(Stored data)
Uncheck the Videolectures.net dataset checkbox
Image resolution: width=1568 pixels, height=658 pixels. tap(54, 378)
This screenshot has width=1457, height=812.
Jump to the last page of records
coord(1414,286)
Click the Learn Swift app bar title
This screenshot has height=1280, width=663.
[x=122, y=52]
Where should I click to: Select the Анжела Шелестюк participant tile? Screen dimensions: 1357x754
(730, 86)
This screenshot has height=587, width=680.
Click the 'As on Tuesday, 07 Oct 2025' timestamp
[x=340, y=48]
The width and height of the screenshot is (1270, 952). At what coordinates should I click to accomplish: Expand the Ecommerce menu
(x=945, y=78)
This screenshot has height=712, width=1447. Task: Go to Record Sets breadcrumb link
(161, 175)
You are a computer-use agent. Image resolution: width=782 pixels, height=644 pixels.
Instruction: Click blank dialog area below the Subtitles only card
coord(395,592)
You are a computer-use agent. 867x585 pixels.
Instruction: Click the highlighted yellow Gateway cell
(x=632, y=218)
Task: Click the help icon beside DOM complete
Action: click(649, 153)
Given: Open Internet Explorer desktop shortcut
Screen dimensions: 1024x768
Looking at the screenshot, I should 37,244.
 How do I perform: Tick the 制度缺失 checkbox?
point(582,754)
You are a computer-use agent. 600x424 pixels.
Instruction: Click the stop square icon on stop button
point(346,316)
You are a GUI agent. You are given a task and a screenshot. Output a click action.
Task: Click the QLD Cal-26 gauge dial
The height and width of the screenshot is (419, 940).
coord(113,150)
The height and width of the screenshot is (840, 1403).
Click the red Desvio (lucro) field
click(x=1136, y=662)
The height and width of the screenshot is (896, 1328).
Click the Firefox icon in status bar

EXERCISE GOAL: Wherever the word "computer" turns up in the records above, copy the line that holds it.

EXERCISE RESULT:
You are a computer-use agent. Image resolution: width=782 pixels, height=644 pixels.
You are a computer-use agent. 867x585 pixels.
You are a computer-use agent. 600x424 pixels.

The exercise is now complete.